Similarly, among the facilities with neutral revenues, 28 percent report an increased IT infrastructure budget (of about 15 percent). But most (55 percent) of this group saw budgets remain the same as 2008. Some 17 percent saw a decrease, which varied greatly from 5 to 25 percent. For clinical IT systems, 67 percent of revenue-neutral sites had no change in the budget. Some 25 percent saw an increase in their budget—up to 20 percent, and only 8 percent had a reduction in clinical IT system spending. Spending for clinical imaging systems stayed the same or increased for 82 percent of the survey base. Some 28 percent saw an increase up to 20 to 25 percent, while 56 percent stayed the same. Only 16 percent saw budget decreases, most often into the low teens.
In facilities reporting positive revenue growth, 52 percent had an increase in their IT infrastructure budget of up to 30+ percent. Some 39 percent of this group had no change to the budget, and only 9 percent saw a decrease to the budget (of about 10 percent). For clinical information systems, 50 percent saw budget increases—well into the 20 to 30 percent range. About 41 percent of respondents had no change to their budget, and only 9 percent saw a budget reduction. Imaging systems spending was on par at 84 percent of facilities that saw no change or increases in spending—with an even split between the two groups.
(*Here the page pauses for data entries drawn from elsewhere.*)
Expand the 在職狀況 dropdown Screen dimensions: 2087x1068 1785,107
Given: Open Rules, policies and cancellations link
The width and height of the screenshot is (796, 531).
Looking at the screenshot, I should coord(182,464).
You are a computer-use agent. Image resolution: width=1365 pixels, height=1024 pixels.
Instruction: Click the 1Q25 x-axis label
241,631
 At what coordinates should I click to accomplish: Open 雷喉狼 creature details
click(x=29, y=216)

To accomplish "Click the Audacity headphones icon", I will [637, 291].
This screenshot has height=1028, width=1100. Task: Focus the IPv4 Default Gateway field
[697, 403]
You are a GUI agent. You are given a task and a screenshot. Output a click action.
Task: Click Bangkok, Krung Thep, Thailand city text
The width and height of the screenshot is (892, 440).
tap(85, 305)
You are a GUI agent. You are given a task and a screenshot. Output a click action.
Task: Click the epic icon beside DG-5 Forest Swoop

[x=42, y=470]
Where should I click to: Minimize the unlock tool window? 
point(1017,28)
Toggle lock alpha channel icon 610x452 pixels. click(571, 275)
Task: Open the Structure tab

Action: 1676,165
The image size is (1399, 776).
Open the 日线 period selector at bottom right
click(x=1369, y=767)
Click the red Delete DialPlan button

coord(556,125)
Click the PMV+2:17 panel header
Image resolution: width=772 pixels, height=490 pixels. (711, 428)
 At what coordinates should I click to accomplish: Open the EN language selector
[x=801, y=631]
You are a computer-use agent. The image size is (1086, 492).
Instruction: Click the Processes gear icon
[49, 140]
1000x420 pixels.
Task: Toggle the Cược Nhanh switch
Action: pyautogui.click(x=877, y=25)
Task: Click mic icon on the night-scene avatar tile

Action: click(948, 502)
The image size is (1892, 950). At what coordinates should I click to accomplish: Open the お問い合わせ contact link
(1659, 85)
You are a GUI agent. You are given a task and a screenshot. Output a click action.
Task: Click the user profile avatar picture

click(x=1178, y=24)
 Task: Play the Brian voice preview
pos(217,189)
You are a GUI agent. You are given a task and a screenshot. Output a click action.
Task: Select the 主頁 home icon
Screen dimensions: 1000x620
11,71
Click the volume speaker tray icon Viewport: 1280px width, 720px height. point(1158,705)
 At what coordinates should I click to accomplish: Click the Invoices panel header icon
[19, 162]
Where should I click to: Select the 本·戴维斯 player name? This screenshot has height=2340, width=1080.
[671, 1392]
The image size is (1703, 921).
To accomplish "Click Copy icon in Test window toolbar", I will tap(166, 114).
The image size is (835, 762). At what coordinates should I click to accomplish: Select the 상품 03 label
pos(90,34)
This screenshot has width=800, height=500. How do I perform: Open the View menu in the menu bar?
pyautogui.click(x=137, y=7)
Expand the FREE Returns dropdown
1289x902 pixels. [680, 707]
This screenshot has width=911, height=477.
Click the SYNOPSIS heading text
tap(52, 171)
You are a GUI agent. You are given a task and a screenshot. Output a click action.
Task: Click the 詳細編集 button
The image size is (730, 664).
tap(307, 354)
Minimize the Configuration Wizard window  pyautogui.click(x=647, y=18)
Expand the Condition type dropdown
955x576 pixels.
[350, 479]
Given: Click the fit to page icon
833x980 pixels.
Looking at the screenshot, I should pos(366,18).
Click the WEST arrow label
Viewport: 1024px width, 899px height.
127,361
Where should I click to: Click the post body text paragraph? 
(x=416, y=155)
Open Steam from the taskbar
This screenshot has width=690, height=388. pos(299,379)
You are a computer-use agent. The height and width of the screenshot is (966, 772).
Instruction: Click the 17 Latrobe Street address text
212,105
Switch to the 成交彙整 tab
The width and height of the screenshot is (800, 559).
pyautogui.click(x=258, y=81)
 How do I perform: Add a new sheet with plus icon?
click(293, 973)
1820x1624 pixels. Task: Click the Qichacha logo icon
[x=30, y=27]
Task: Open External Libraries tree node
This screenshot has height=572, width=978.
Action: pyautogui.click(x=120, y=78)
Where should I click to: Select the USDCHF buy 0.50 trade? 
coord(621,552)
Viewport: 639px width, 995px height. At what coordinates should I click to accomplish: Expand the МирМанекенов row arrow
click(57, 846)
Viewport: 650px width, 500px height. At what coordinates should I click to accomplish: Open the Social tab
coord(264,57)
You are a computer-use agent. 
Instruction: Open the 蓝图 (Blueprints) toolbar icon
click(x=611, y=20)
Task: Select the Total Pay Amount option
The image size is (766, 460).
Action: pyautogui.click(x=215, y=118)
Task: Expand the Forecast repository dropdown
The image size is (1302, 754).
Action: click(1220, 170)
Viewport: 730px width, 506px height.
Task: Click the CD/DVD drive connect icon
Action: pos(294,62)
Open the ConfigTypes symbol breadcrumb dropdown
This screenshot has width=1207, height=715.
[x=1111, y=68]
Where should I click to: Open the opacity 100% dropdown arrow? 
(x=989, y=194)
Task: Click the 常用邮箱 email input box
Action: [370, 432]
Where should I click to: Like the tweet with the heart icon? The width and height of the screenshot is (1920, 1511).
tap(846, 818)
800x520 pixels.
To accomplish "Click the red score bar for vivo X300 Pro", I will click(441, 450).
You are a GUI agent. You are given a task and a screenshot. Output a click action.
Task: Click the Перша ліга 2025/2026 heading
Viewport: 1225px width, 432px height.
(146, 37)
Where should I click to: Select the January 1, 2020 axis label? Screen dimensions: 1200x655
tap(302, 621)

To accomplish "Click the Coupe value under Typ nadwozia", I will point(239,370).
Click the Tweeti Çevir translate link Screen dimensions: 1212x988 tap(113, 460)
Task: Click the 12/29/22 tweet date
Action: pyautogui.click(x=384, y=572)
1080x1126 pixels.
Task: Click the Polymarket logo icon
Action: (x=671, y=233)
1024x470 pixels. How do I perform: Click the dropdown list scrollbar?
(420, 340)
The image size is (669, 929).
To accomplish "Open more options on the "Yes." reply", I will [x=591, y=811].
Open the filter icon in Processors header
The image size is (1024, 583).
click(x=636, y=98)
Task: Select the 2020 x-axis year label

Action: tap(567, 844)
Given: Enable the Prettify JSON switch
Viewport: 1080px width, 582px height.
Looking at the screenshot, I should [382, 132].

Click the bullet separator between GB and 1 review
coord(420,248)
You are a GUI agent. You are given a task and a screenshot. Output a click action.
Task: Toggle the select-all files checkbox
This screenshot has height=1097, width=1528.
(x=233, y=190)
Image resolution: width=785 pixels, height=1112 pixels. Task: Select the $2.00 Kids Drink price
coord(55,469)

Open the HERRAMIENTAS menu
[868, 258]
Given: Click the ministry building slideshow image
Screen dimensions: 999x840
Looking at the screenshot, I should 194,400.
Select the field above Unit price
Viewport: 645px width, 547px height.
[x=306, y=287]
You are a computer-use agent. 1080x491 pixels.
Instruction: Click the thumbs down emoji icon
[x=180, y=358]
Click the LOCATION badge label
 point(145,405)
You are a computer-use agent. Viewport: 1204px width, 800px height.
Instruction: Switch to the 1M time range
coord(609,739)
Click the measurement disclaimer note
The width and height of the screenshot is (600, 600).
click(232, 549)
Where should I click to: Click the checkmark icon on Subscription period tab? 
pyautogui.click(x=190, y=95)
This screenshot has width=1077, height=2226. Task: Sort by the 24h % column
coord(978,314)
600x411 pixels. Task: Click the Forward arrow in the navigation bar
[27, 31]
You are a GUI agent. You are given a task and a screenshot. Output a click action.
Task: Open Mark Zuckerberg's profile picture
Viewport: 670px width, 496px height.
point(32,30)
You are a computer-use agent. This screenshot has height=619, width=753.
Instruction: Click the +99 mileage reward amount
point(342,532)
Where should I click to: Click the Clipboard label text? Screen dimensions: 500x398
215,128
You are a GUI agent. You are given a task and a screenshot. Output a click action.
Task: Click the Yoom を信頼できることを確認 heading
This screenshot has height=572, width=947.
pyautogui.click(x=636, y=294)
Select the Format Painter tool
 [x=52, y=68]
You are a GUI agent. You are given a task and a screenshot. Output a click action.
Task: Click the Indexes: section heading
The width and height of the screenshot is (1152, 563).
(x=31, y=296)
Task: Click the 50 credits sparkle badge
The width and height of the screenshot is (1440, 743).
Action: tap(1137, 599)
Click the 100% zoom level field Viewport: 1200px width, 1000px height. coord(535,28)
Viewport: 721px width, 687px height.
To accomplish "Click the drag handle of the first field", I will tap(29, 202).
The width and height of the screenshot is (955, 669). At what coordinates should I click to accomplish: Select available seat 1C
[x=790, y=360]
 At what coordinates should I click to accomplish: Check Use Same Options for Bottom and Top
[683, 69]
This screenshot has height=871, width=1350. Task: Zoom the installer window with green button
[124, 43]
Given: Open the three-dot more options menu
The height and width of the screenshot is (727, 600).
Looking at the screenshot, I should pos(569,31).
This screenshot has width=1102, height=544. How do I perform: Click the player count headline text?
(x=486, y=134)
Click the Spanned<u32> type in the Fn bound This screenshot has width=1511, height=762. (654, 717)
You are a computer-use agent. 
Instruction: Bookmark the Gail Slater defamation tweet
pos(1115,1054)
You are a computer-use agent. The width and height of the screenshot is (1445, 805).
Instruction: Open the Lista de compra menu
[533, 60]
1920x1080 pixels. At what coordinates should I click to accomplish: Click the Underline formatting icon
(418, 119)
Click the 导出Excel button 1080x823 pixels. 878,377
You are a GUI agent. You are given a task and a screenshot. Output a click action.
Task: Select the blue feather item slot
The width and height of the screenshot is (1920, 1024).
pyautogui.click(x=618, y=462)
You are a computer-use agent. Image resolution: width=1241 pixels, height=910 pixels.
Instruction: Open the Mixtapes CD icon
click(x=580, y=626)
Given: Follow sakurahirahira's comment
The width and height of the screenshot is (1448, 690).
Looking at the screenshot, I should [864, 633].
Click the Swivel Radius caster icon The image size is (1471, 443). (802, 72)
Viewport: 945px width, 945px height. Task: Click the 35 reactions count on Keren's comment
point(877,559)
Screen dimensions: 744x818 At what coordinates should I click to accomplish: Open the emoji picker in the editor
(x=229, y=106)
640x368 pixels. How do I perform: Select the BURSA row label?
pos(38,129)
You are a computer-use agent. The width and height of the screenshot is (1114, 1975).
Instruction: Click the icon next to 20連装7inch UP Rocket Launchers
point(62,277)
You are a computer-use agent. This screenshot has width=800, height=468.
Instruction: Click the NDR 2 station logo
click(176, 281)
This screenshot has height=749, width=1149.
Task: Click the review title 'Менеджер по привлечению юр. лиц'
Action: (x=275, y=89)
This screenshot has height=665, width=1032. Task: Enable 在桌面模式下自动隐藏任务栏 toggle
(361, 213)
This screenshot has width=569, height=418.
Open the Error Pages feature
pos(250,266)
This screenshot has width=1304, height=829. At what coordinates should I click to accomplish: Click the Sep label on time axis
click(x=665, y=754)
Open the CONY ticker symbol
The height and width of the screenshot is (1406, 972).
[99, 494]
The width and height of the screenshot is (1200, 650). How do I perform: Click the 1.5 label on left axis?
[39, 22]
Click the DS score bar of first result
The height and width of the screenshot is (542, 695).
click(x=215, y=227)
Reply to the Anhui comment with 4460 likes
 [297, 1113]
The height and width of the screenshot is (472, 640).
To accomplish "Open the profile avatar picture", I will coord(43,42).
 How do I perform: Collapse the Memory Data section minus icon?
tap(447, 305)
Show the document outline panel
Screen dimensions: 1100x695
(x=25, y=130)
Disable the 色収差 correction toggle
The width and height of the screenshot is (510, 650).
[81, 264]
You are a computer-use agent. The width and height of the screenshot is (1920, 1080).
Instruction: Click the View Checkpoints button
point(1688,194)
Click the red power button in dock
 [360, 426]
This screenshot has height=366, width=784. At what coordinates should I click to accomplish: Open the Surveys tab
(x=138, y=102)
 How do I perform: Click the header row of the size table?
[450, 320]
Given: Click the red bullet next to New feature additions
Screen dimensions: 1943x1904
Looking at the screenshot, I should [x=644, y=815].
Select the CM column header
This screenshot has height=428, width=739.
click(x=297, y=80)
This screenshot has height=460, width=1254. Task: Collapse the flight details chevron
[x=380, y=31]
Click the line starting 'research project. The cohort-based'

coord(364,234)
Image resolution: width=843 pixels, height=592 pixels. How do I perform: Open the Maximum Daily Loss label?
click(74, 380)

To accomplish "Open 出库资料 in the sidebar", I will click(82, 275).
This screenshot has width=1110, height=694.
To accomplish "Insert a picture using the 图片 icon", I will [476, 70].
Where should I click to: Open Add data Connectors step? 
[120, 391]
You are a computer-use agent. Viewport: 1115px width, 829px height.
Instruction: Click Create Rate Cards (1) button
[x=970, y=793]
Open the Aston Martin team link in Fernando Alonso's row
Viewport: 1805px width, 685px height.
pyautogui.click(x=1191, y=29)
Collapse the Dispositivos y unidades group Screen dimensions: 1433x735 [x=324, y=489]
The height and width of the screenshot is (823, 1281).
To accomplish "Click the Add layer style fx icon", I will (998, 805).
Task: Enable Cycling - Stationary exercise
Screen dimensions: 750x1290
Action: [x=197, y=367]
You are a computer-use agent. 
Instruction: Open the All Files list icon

Only 15 percent of this group saw a budget decrease for imaging systems.
Healthcare reform across America looms large on the minds of all of us in healthcare—both as providers and recipients of care. Change is certain, it’s just a matter of when and to what degree. Right now we are coming out of the economic recession, a period in which healthcare facilities have taken a pause to review internal wants, needs and processes to begin to adapt to new market and economic demands. Healthcare facilities will need to share images and reports, often within the EMR, throughout the enterprise as well as externally through health information exchanges. Clinicians, providers and, ultimately, patients need to collaborate on a personal health record for the patient. Technology will be the enabler to level the field of information access, allowing leaders to emerge to further differentiate on how they use the information.
|Survey at a Glance|
In all, 410 clinical, administrative and IT professionals participated in the Top Trends in Health Imaging & IT survey between July 11th and August 14th. Participation was solicited of the online readership of Health Imaging & IT, our daily newsletter Health Imaging News, as well as by the American Healthcare Radiology Administrators (AHRA) of its members. All data were submitted online and analyzed by Health Imaging & IT. Respondents most often came from the U.S. (94 percent), including 47 states.